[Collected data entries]
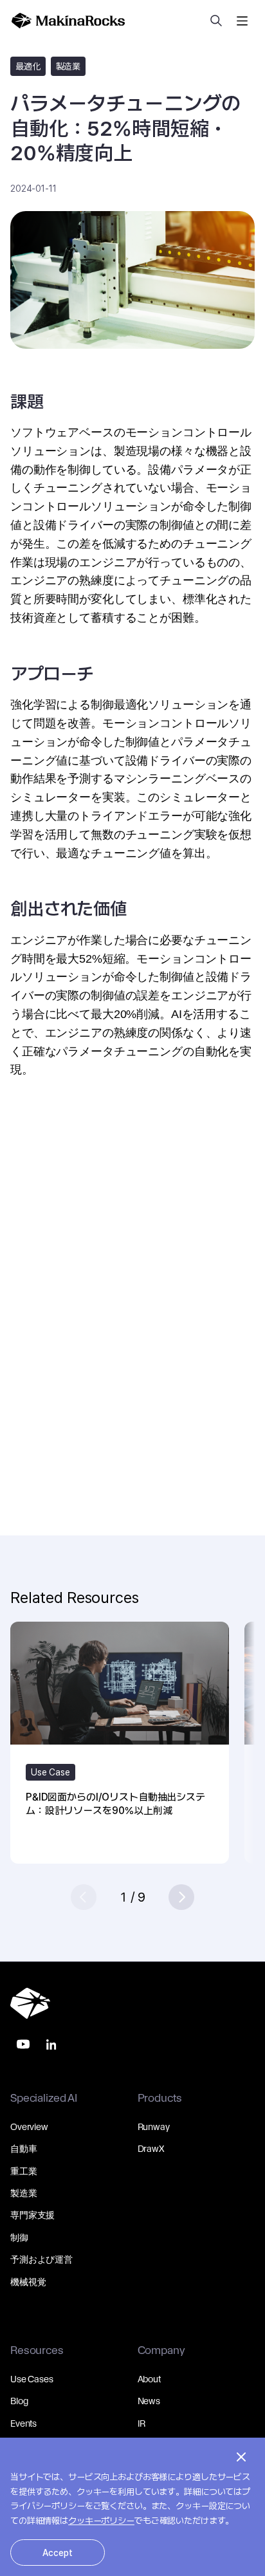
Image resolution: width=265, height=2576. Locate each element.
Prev (83, 1897)
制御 (19, 2237)
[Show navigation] (242, 20)
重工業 (23, 2171)
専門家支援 (32, 2215)
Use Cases (31, 2379)
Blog (19, 2401)
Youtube (23, 2044)
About (149, 2379)
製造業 (23, 2193)
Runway (154, 2127)
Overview (29, 2127)
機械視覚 (28, 2282)
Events (23, 2423)
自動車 (23, 2149)
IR (142, 2423)
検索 (216, 20)
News (149, 2401)
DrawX (151, 2149)
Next (181, 1897)
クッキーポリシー (101, 2521)
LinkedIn (51, 2044)
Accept (57, 2553)
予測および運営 (41, 2259)
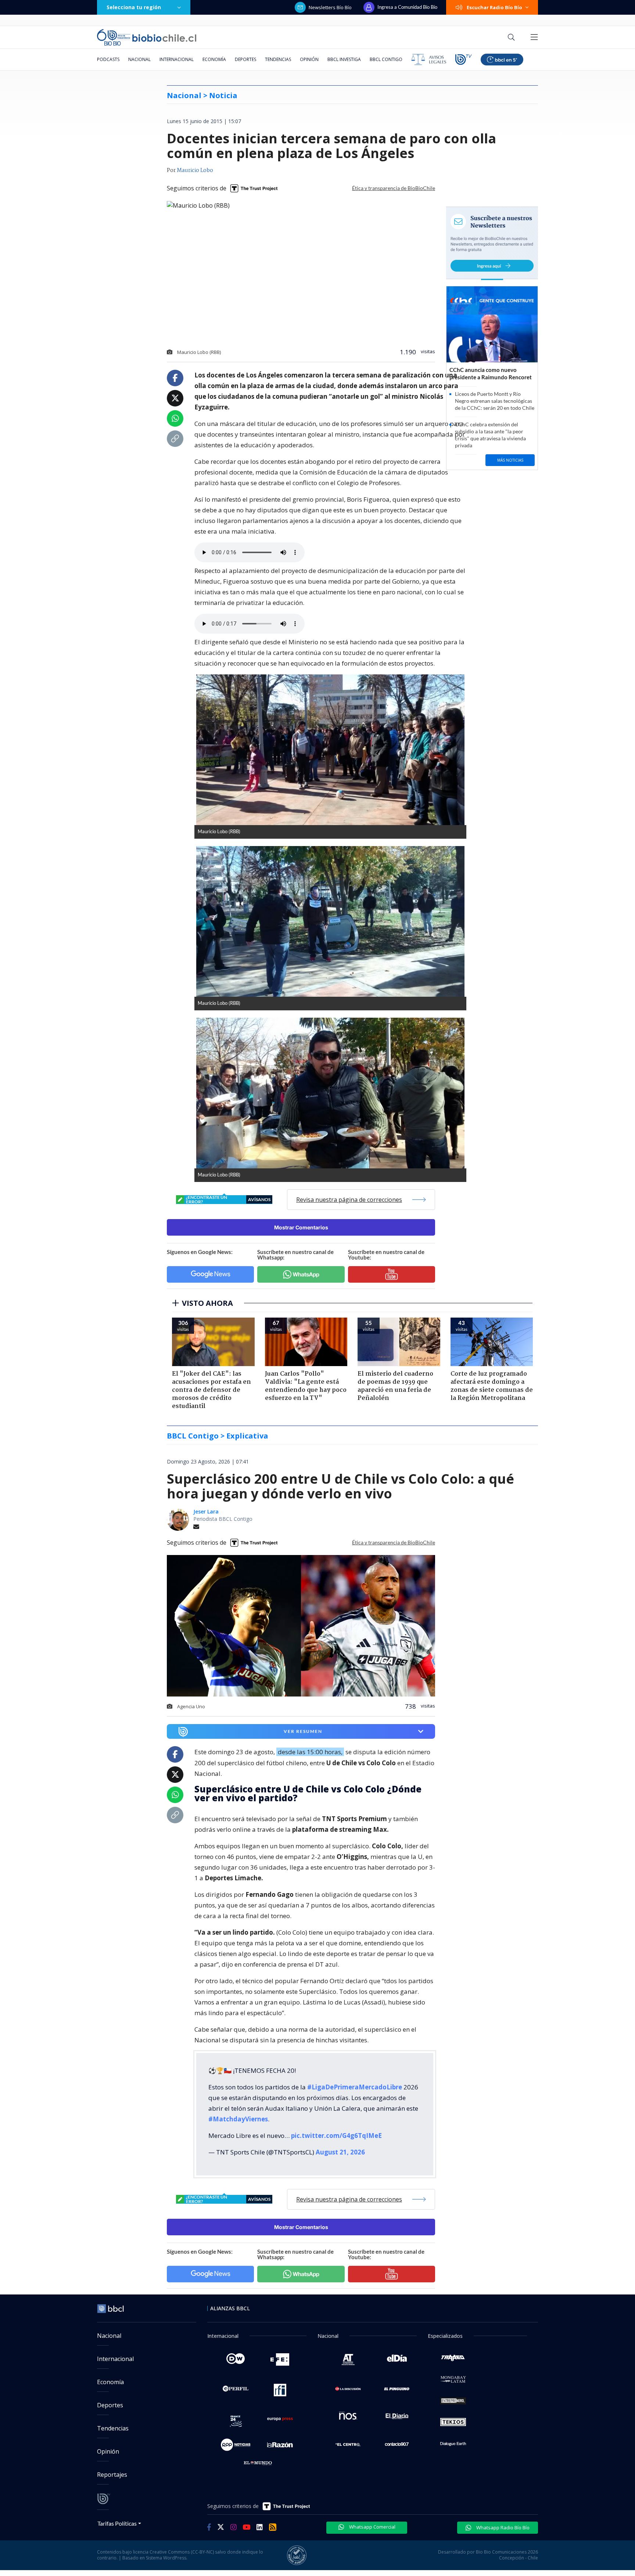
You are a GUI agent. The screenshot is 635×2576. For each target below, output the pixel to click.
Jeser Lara (206, 1511)
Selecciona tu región (134, 7)
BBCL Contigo (386, 59)
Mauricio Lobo (195, 170)
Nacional (139, 59)
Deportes (245, 59)
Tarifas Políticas (117, 2523)
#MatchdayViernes (238, 2119)
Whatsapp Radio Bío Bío (502, 2527)
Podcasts (108, 59)
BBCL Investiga (344, 59)
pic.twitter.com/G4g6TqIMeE (336, 2135)
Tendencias (278, 59)
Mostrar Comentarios (301, 1227)
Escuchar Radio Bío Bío (494, 7)
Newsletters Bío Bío (330, 7)
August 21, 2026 (340, 2152)
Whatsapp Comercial (371, 2526)
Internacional (176, 59)
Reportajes (112, 2475)
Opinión (309, 59)
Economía (214, 59)
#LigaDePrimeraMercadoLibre (354, 2087)
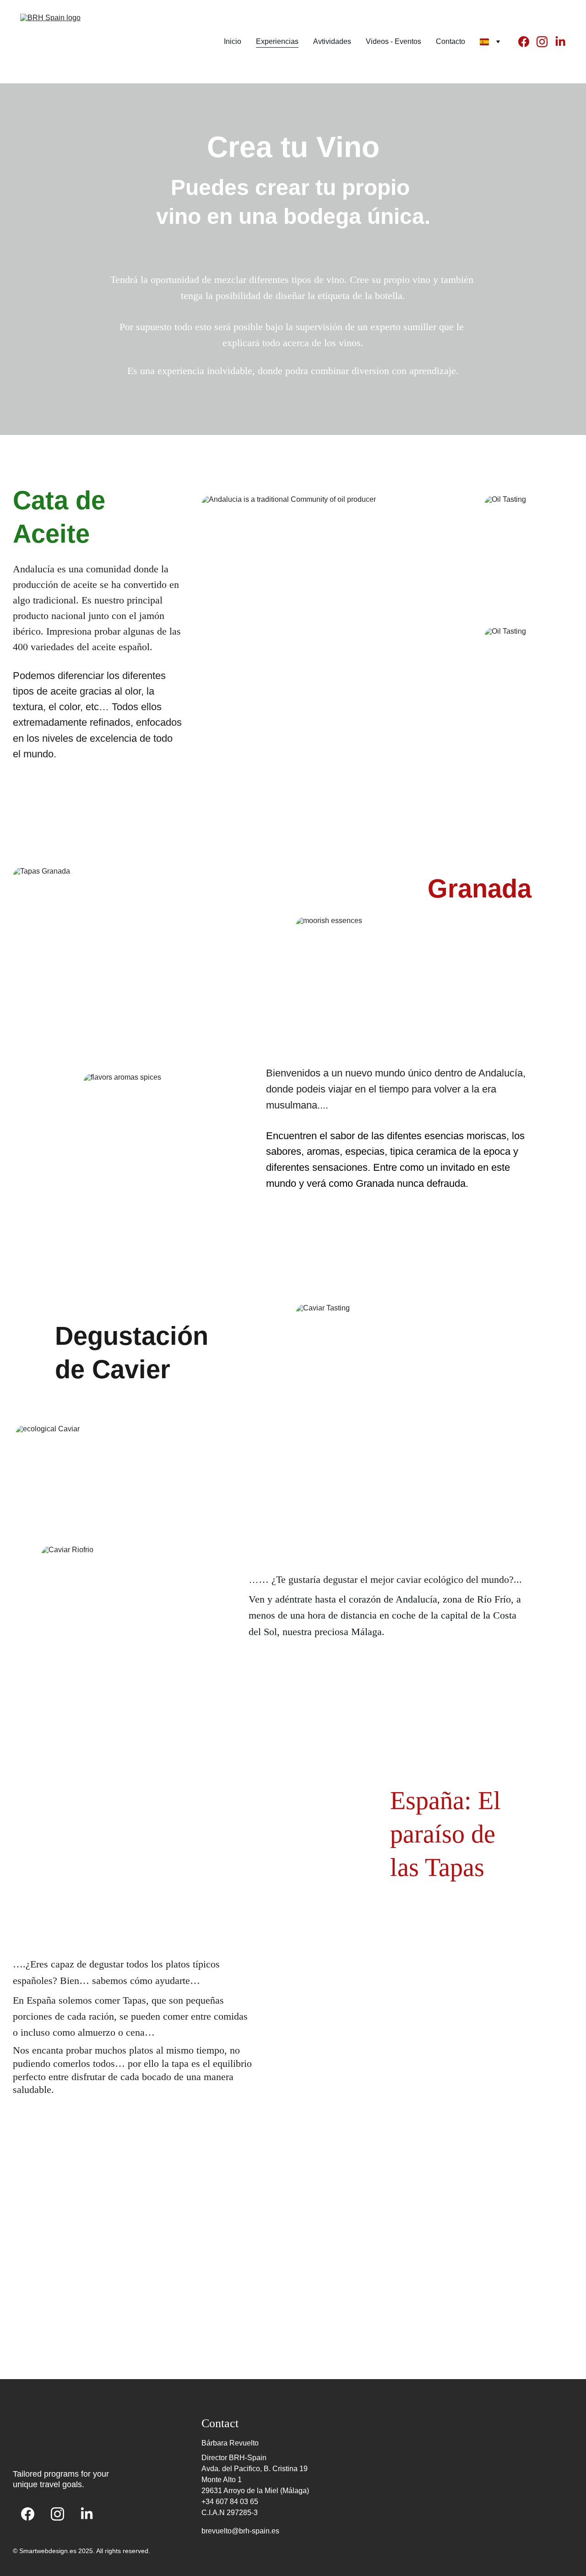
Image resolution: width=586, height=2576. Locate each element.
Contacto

*Prompt*
Starting at the line that contains "Whatsapp Comercial (371, 2526)", write out every line through the end of the entries, both ends included, without any pictures.

*Answer box*
Whatsapp Comercial (371, 2526)
Internacional (176, 59)
Reportajes (112, 2475)
Opinión (309, 59)
Economía (214, 59)
#LigaDePrimeraMercadoLibre (354, 2087)
Image resolution: width=586, height=2576. Locate each element.
Contacto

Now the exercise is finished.